PROBLEM TO SOLVE:
Would you print only the lines running from the one with "Change the УКР keyboard language indicator" to the final line of the data below, word for word and without pictures?

-*-

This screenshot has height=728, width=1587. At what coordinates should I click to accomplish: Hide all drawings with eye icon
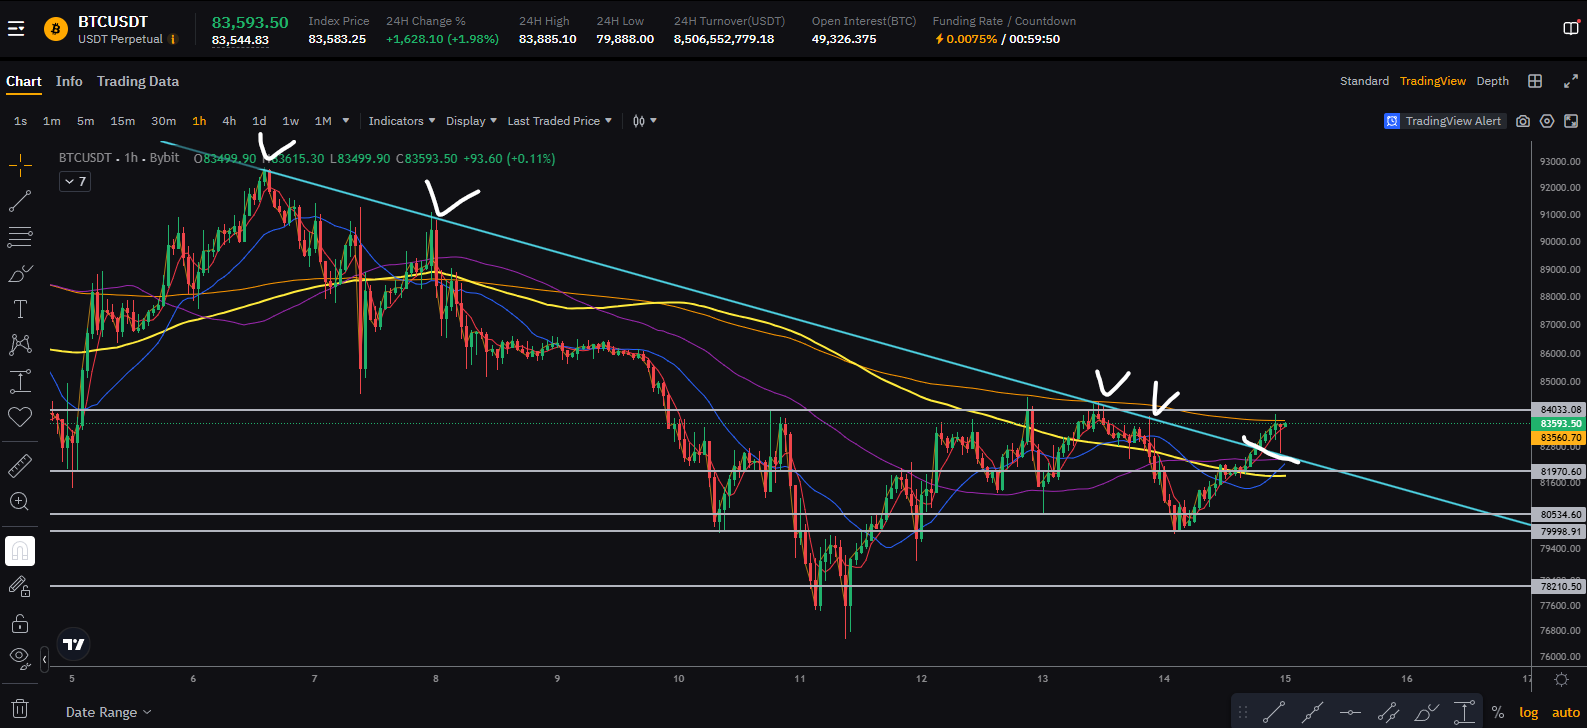pos(20,658)
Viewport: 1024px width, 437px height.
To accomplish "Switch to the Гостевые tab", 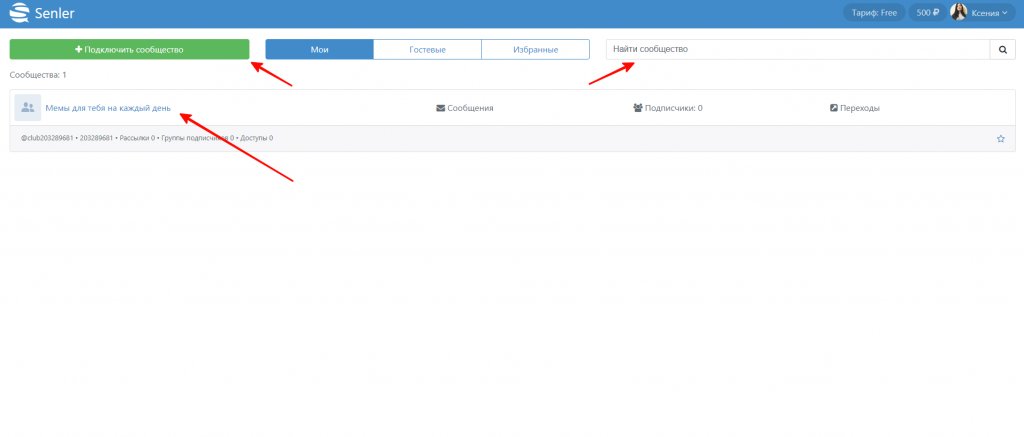I will point(427,49).
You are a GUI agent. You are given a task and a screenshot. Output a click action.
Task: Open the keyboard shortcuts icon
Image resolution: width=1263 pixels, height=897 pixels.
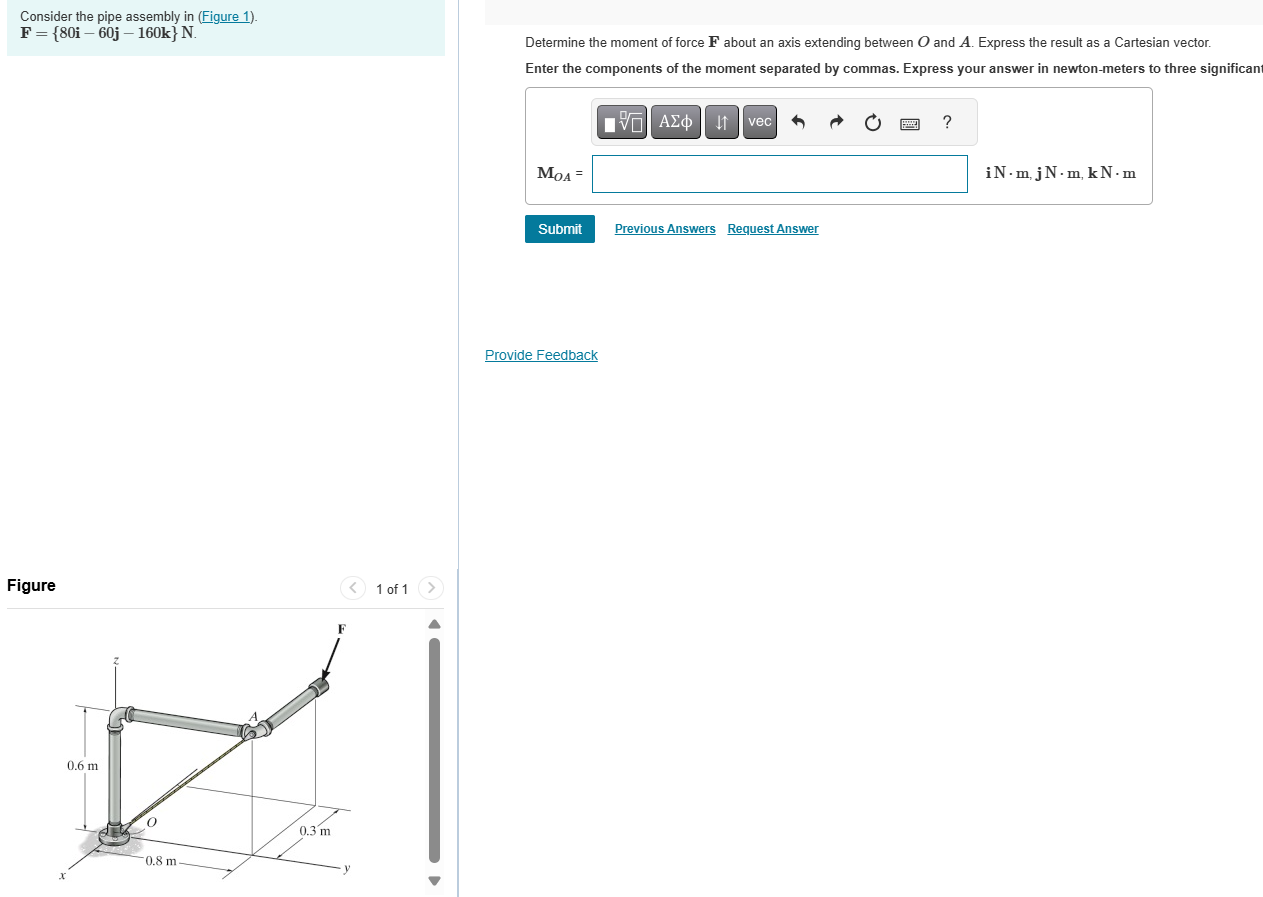click(909, 122)
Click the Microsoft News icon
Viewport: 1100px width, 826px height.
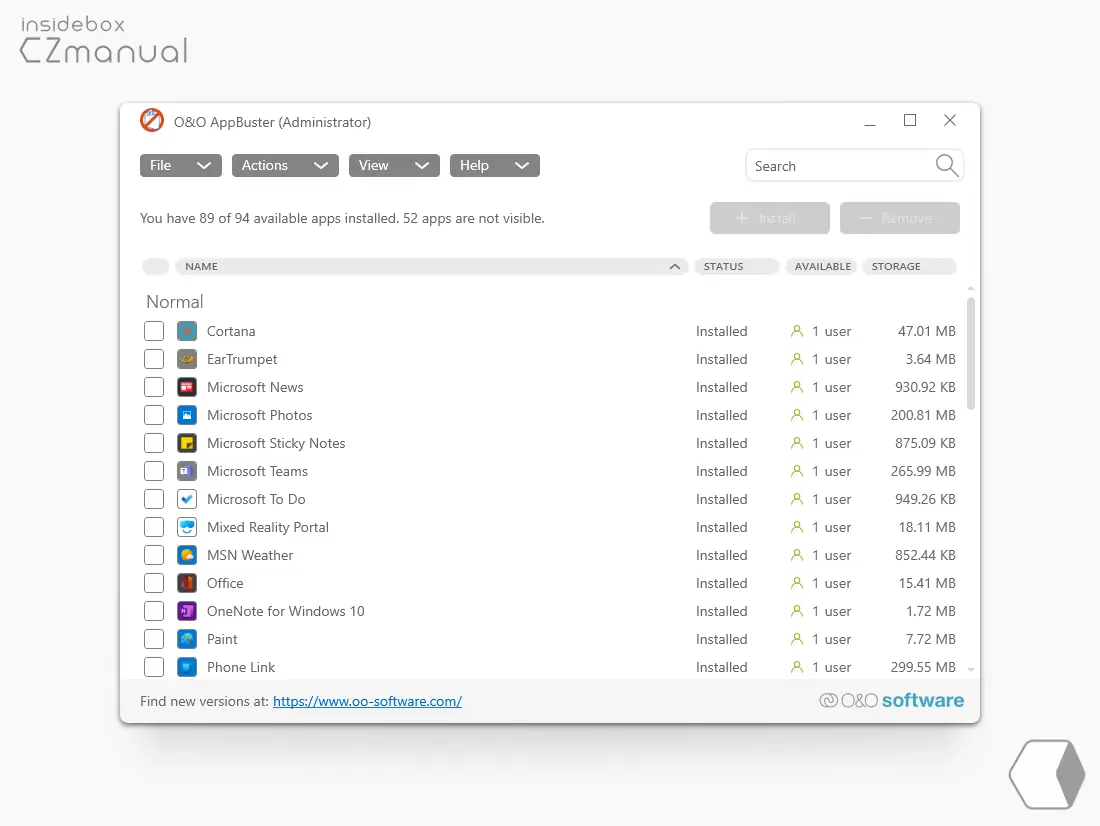pos(187,387)
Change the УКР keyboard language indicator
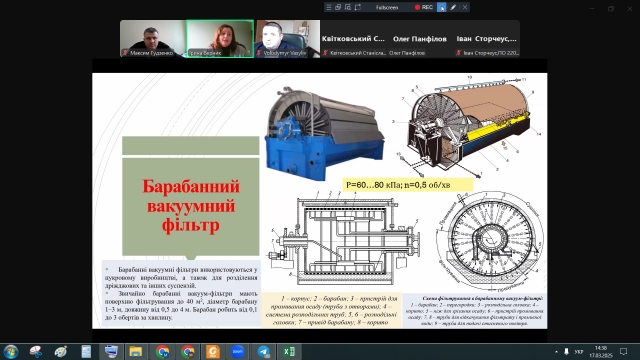Image resolution: width=640 pixels, height=360 pixels. (x=578, y=351)
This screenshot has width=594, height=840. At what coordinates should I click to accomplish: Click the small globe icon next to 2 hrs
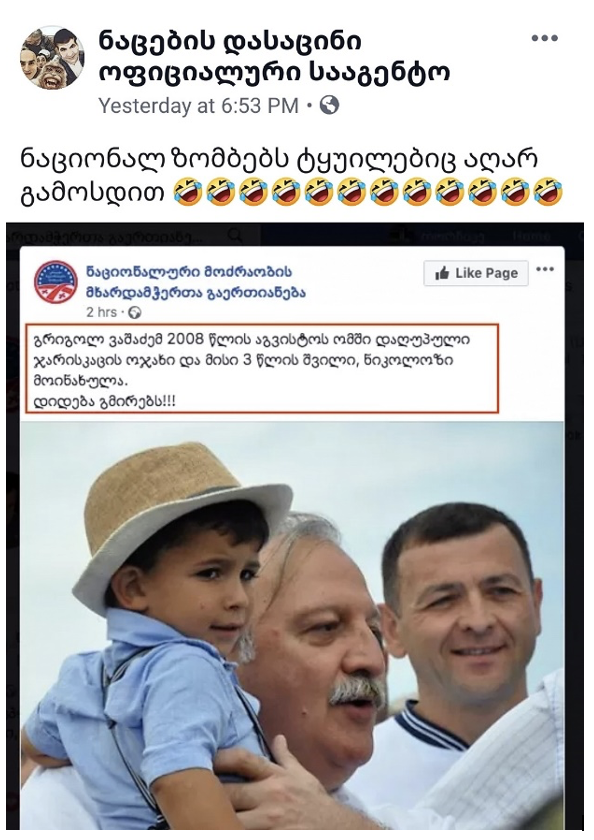(x=135, y=312)
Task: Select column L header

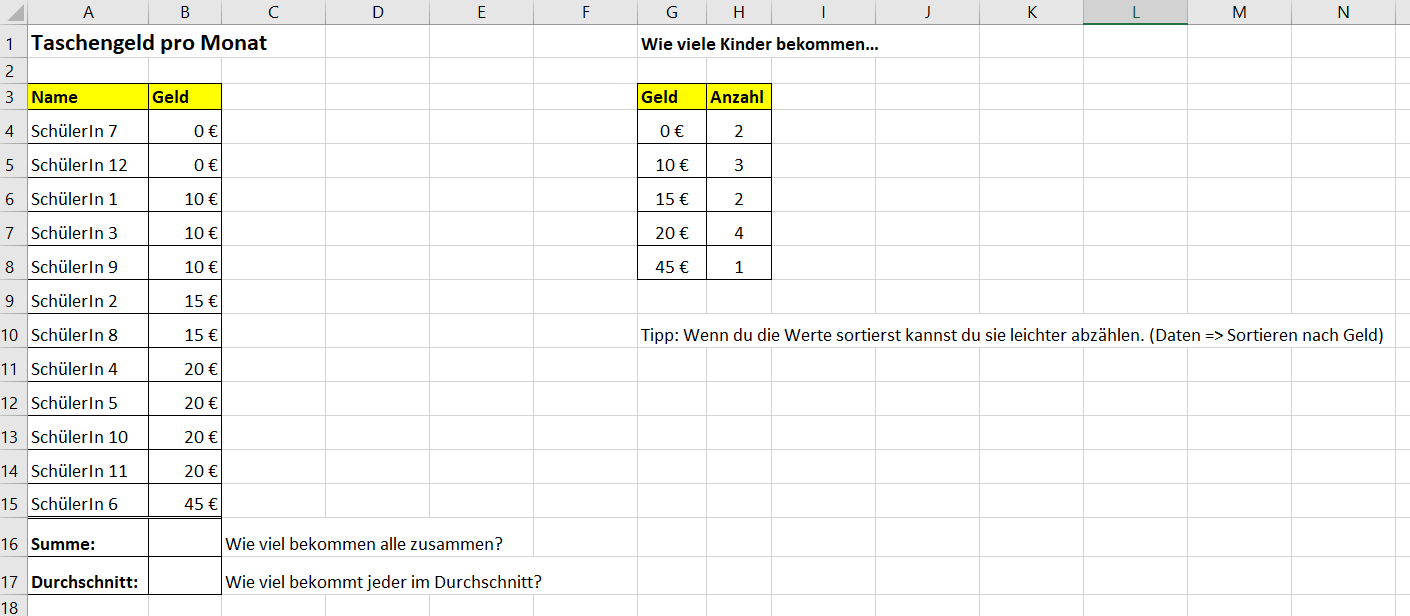Action: (1135, 12)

-*-

TASK RESULT:
Change the УКР keyboard language indicator
Image resolution: width=640 pixels, height=360 pixels. (x=578, y=351)
This screenshot has width=594, height=840. At what coordinates should I click to accomplish: Click the small globe icon next to 2 hrs
(x=135, y=312)
Task: Select column L header

Action: (1135, 12)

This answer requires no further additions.